二次創作小説(紙ほか)※倉庫ログ
- Re: 【二次創作】泡沫【短編集】 ( No.53 )
- 日時: 2011/10/11 21:26
- 名前: 雲雀 (ID: VEcYwvKo)
【切ない優しさ】
あなたの隣。そこは私にとって、きっとこの世で一番心地の良い場所。
そして、私が決していてはいけない場所。
そう分かっているからこそ、あなたの隣に誰かがいるのを見ると辛い。
でも、かえってその状況の方がいいのかもしれない。
辛い目に遭えば、きっといつか忘れられるはず、諦められるはず。
ただそのことだけを思って、目の前を歩いている二人には声をかけなかった。
でもよく考えてみれば、こういう時にこそ、あなたのことを一番考えているのかもしれない。
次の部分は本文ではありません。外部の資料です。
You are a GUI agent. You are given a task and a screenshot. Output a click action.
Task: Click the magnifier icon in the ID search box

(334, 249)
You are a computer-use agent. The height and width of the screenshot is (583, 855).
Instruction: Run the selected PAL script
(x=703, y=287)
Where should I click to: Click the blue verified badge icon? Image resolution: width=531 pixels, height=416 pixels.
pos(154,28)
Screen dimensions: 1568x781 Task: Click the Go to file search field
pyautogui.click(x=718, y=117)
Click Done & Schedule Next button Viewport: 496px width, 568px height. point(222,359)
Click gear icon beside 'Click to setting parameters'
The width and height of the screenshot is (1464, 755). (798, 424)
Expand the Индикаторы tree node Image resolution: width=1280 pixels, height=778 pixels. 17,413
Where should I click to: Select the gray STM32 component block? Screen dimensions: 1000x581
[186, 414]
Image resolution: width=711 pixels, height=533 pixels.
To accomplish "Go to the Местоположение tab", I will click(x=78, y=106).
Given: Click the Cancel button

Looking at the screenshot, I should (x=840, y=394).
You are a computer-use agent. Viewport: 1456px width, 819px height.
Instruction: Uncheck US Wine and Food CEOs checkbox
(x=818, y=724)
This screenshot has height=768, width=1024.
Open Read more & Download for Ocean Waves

そう思うと、馬鹿らしくなって、自嘲めいた笑みがこぼれた。
——————————どうか、振り向かないで。
この時程、強くそう願ったことはない。
好きな人に振り向いてほしくないなんて、私はおかしいのだろうか。
私の友人でもある人物が、立ち止まって私のクラスである教室を覗いた。
恐らく、私を探しているのだろう。
いつも一緒に帰っているのだから、探すのも当然か。
普段ならここで声をかけるのだが、今日はそうはしなかった。
話しかけては駄目。と、まるで自分に鎖をかけるようにして、押し黙っていた。
「あれ、いない?」
友人が首を傾げている。
ごめんね。と心の中で呟きながら、私はその場で二人が立ち去るのを待っていた。
——————————でも、
「あそこにいるよ?」
あなたはこちらを振り向いた。
私の方を見て、少し笑っている。
「あ、本当だ!」
友人も笑って、こちらに駆けてきた。
皮肉だな。と、少し思う。
この想いが叶わないものなら、私の願いを少しくらい聞いてくれたっていいのに。
振り向いてほしかった。
でも、振り向いてほしくなかった。
思いが矛盾しているのは分かってる。
でも、そうとしか言いようがない。
ねぇ、私はあなたを傷つけたのに。
どうして、昔と変わらない笑顔を私にくれるの?
どうして、抱き締めてくれていた頃と、同じ温もりを私にくれるの?
知っていた。あれが友人としての行いだったことくらい。
あなたは友達というものを本当に大切にする人だから。
私と正反対の、素直で優しい人。
でも私はそんな人を傷つけたんだ。
必死に自分の心を隠そうとするあまり。
あなたは傷ついた顔をしていた。
でも、今でも変わらずに友達でいてくれる。
ねぇ、どうして?
どうして、あなたは、
——————————そんなに優しいの?
その言葉が声になることはなく、想いだけが心に募った。
いっそあなたが、優しくない人ならよかったのに。
それならきっと、恋なんてしなかったのに。
こんなに、切なくなることなんてなかったのに。
昇降口から外に出たところで、急にあなたに触れたくなった。
その背中を、抱き締めてみたくなった。
少しだけ、近づいてみる。
「 」
あなたが振り向いて、私の名前を呼んだ。
それだけで、私は動けなくなる。
良かった、触れなくて、
届かないのに触れるなんて、自ら棘に触れるようなものだと、胸を抑えつけた。
そして、あなたから視線を逸らす。
「……っ」
息が止まりそうだった。
いっそのこと、止まってほしかった。
こんな想いを抱えて生きていくぐらいなら、いっそ。
そんな思考を巡らせたところで、あなたがもう一度、私の名前を呼んだ。
「 」
私はどんな顔をしていたのだろう。
心配そうに、こちらを見ている。
その笑顔だけで、その存在だけで、私の心は救われる。
私は曖昧に笑ってみせて、彼の横を通り過ぎた。
先に歩いていっても、あの友人は勝手についてくるから、問題はないだろう。
彼とも、校門のところで別れるから。
さよならは言わなかった。
あなたの方も、振り向かなかった。
——————————きっと今振り向いたら、その笑顔を忘れられなくなる。
今更そんな足掻き、無駄なのかもしれない。
心はとうに、あなたに奪われているのだから。
(痛みを抉る、)
(あなたの優しさ)
■後書き
本当にその人のことが好きで、それでも届かない想いがあるのだとすれば、
きっとその人の優しさが何よりも救いで、何よりも痛みを抉るものだと思います。